Remaining Limitations & Future
As we said previously, FP64 computations are not currently supported on any available GPUs, but this is supposed to in 2007. There remain a number of other limitations, however, and here's a list that should hopefully cover most of them:
- Recursive functions are not supported, at all. This is a scheduler limitation, as there currently are no real "functions" on the hardware side of things, and even if there was, there is no stack to push/pop arguments from either, unless you want to use uncached global memory for that - which is unlikely to be super-fast.
- There is no efficient way to do "global synchronisation" on the GPU, which likely forces you to divide the kernel and do synchronisation on the CPU. Given the variable number of multiprocessors and other factors, there may not even be a perfect solution to this problem.
- Various deviations from the IEEE-754 standard even if the precision level is identical. For example, neither denormals nor signaling NaNs are supported. The rounding mode also cannot be changed, and division/square root are not implemented in a fully standard way.
- Functions cannot have a variable number of arguements. Same problem as for recursion.
- Conversion of floating point numbers to integers is done differently than on x86 CPUs.
- The bus bandwidth and latency between the CPU and the GPU may be a bottleneck.
Many of these problems will likely be resolved, or at least improved upon, in the future. For example, PCI Express 2.0 should debut in a few months, while you'd also expect there to be some improvements for global synchronisation in the future. Other things, including support for denorm signalling, likely won't be seen for a while longer, if ever. Using an on-chip or cached stack would also be a tad ridiculous, given how many threads are in flight at any given time.
Going forward, however, the prospects of GPU computing are very exciting. In addition to further feature set improvements, we should expect significant performance improvements in the future, significantly outpacing Moore's Law in the next few years.
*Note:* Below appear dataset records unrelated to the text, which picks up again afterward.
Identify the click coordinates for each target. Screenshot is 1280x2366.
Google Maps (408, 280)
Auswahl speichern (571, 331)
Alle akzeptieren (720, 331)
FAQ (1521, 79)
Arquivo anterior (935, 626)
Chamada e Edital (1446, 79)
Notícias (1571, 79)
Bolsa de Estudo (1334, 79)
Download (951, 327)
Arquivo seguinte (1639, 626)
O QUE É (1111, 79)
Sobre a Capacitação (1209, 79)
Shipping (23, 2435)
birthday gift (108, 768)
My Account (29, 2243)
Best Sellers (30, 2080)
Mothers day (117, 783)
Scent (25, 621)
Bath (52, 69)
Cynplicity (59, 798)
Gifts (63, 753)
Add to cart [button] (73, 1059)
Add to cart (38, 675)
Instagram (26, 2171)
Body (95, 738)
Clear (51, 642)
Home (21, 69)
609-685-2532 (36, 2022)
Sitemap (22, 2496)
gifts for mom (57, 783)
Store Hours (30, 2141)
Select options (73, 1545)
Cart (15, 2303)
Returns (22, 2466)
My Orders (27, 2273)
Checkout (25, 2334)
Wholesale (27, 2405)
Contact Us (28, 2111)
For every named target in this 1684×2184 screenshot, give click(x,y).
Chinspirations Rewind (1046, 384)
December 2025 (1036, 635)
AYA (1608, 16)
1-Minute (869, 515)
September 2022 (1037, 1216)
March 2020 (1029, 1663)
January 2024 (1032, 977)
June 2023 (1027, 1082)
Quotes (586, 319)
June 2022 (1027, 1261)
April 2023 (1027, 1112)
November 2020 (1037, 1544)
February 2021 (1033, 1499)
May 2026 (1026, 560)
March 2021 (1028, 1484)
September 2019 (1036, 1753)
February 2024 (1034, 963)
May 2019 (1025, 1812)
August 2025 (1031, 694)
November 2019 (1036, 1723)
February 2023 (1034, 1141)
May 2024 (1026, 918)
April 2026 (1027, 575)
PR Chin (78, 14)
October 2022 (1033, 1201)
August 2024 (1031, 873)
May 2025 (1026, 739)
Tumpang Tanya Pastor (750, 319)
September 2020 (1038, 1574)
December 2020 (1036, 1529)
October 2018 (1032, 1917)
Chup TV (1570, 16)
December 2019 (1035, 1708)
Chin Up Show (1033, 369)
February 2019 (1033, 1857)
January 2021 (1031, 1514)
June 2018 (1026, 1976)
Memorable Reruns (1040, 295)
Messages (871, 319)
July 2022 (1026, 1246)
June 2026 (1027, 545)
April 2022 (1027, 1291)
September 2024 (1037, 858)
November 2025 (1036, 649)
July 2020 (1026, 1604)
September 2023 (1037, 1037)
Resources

Both transistor counts and clock speed increases will provide significant improvements and, in addition to that, the percentage of transistors dedicated to arithmetic operations is bound to increase further.
A good example of this trend is the R580 which, compared to the R520, increased its transistor count and die size by only 22%, but tripled its number of ALUs and the size of its register file. The G80 most likely already has a higher ALU ratio than the R520, but we believe that there remains plenty of room for NVIDIA to double or triple that proportion in the coming years. As such, barring any architectural revolution on the CPU front, the performance advantage of GPGPU solutions is likely to grow in the future, rather than shrink.
Closing Remarks
Today, NVIDIA publicly released the beta for CUDA, as well as the related FFT and BLAS libraries. Because of time constraints and the lack of a timely heads up on the beta's target launch date, we will not be looking at how to program in CUDA today, nor will we examine performance for real-world algorithms. Expect more on that from us in the coming days and weeks.
For now, hopefully this preview will have given you a good grasp of what CUDA is all about, and what it brings to the table. These certainly are exciting times for those interested in the GPGPU paradigm, and based on what's coming in the near future, we can't help but be extremely excited by the future prospects of that industry segment. It will also be very interesting to see what AMD brings to the table in this area when they finally launch their next-generation R600 architecture.
Finally, we would like to take this opportunity to urge NVIDIA (and AMD) not to artificially restrict GPGPU development on consumer cards. While we fully understand the push for higher average selling prices (ASPs) in the GPGPU market, we would like to remind point out that emerging markets require developer innovation. Allowing anyone with a some coding skills and a cool idea to experiment on real hardware can be a key catalyst for short-term and long-term innovation.
An exaggerated focus on the high-ASP part of the market would hinder that innovation, and reduce the perceived performance/dollar advantage which makes current GPGPU solutions so attractive. Furthermore, such limitations would completely block GPU computing from becoming a full part of AAA game middleware solutions and other non-game consumer applications. Applications that would be willing to implement CUDA and CTM paths instead of a single DX10 path should be able to do so.
While we do not have any specific reason to believe NVIDIA and AMD are considering artificially limiting their GPGPU solutions in the consumer space, this is so important from so many points of view that we absolutely had to point it out here. In addition to the level of support provided for professional solutions, they should only be differentiated by their FP64 performance, memory sizes, multi-GPU functionality, and other similar factors. Not by their feature-set. Most server CPUs have been differentiating themselves based on even less than that and, apparently, they're doing just fine!